Document:
☆ ☆ ☆ ☆ ☆
# Anyone add a belt clip like on the P3AT?



## Centralloan (Jul 30, 2009)

hello all... my 1st post here... i have a pm9 and wanted to know if anyone has tried to add a little belt clip for concealment similar to the one that is on the Kel Tec P3AT?


----------



## YFZsandrider (Feb 28, 2009)

I am wondering the same thing. I have been "mexaican carrying" my p-9, and after spending 140 bucks and a 3 month wait for the custom IWB holster, I find that it makes the THIN Kahr too fat! I've been thinking about adding a belt clip to it as it is very easy to just slip the thing in my waist as I am heading out of the house.


----------



## Steve M1911A1 (Feb 6, 2008)

My wife and I find that the belt clip available from Kel-Tec for my wife's P3AT buries the pistol much too deeply inside our pants.
The Kel-Tec clip for their 9mm seems to be in pretty close to the correct place, but we've never used it, so we can't say for sure.

We both have used clips from Clipdraw, and we recommend _some of them_ to you.
The Clipdraw "universal" clip attaches by means of adhesive strips, so it may be placed anywhere on a gun to suit your particular concealment desire. The adhesive _really_ holds, and can be depended upon without fear, and yet it also may be removed pretty easily when you want to. Clipdraw sells the "universal" kind for use on semi-autos, but it works well on small-size revolvers too.
The Clipdraw model for S&W J-frame revolvers is the best of the lot. It attaches securely with a screw, supplied, which fits into an existing hole on the J-frame, behind the triggerguard.
The "universal" model made specifically for revolvers is, we think, not so good. It places the gun too deeply into one's pants.
The Clipdraw for the M1911 was quite uncomfortable to use, in my personal opinion. It placed the pistol badly (although not too deeply), and it allowed the gun to move around somewhat.

Clips like those Kel-Tec and Clipdraw sell are perfectly safe to use, assuming that you keep your intrinsic "safety mechanism" (the one inside your head, right between your ears) fully engaged at all times.
_These clips are not for pocket carry._ They are safe and effective only when used at the waist. We have tested, and proved to our complete satisfaction, that one's pants (or skirt) protects a gun's trigger from accidental activation as well as does any holster.


----------



## Centralloan (Jul 30, 2009)

I ordered the Clipdraw yesterday... seems like a good solution... will follow up after use.... thanks for the tip...


----------
☆ ☆ ☆ ☆ ☆
Data:

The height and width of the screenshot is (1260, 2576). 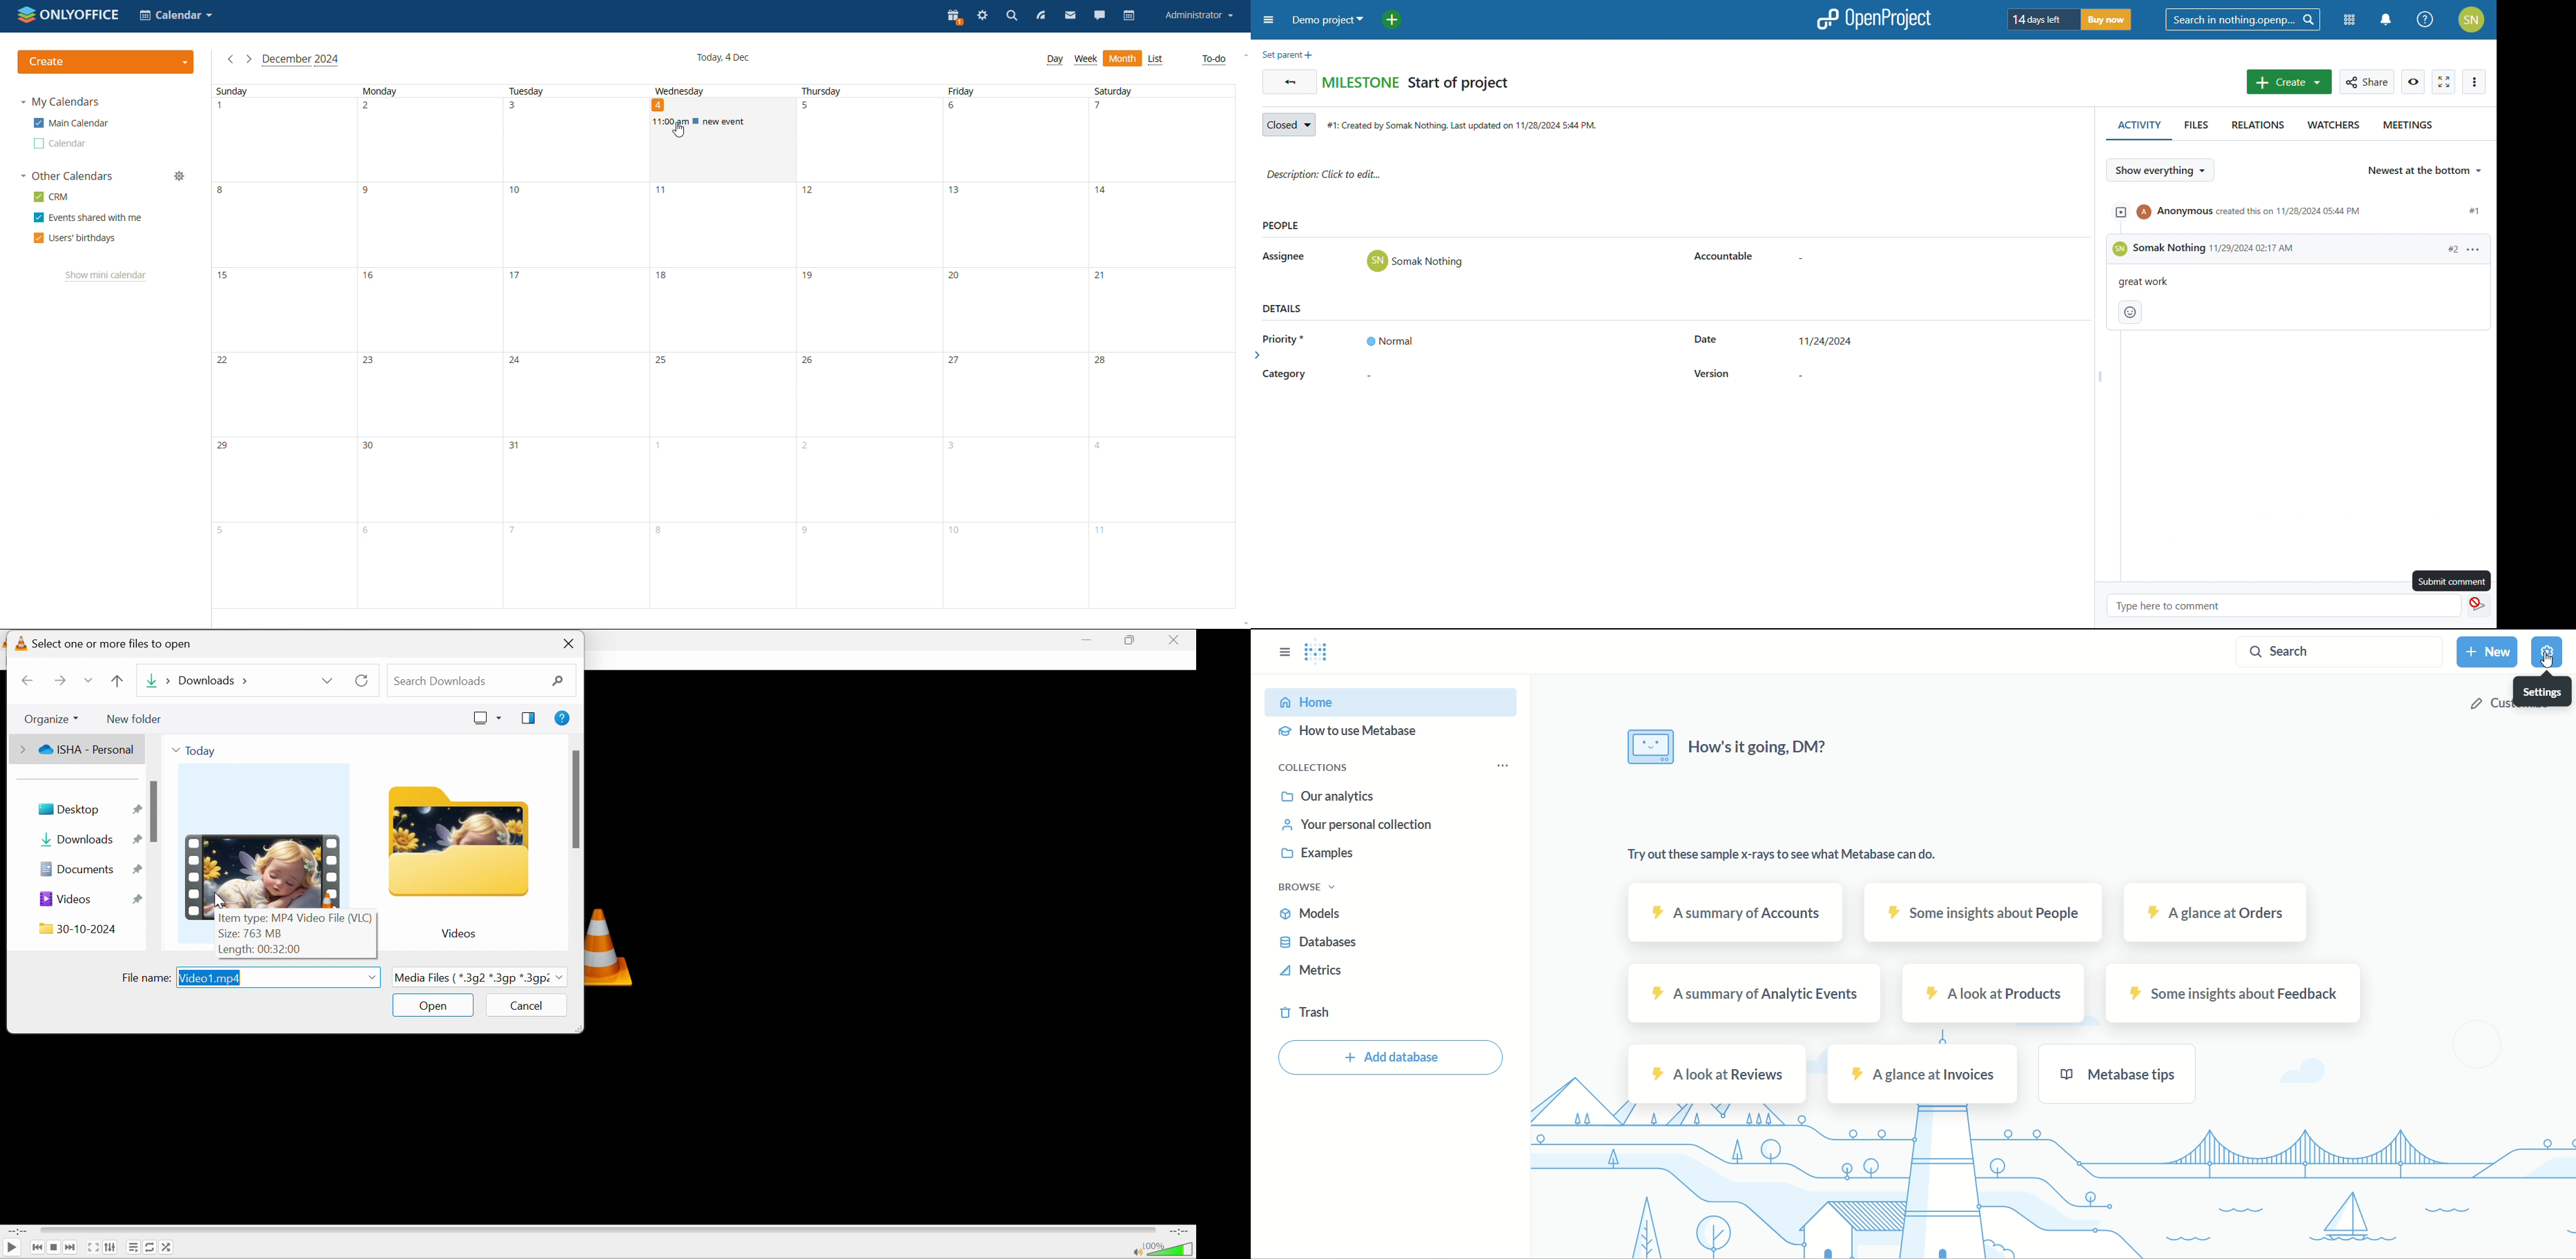 What do you see at coordinates (2386, 19) in the screenshot?
I see `notifications` at bounding box center [2386, 19].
☆ ☆ ☆ ☆ ☆
Instructions:
a. From the belt clip thread, repeat the passage between "We both have" and "behind the triggerguard.", inclusive.
b. Answer these from the belt clip thread:
(i) Which pistol does the person who started the thread have?
(ii) How much did YFZsandrider pay for the custom IWB holster, and how long was the wait?
(iii) How does the Clipdraw model for S&W J-frame revolvers attach?

Written answers:
a.
We both have used clips from Clipdraw, and we recommend _some of them_ to you.
The Clipdraw "universal" clip attaches by means of adhesive strips, so it may be placed anywhere on a gun to suit your particular concealment desire. The adhesive _really_ holds, and can be depended upon without fear, and yet it also may be removed pretty easily when you want to. Clipdraw sells the "universal" kind for use on semi-autos, but it works well on small-size revolvers too.
The Clipdraw model for S&W J-frame revolvers is the best of the lot. It attaches securely with a screw, supplied, which fits into an existing hole on the J-frame, behind the triggerguard.

b.
(i) A pm9.
(ii) 140 bucks, with a 3 month wait.
(iii) With a supplied screw that fits into an existing hole on the J-frame, behind the triggerguard.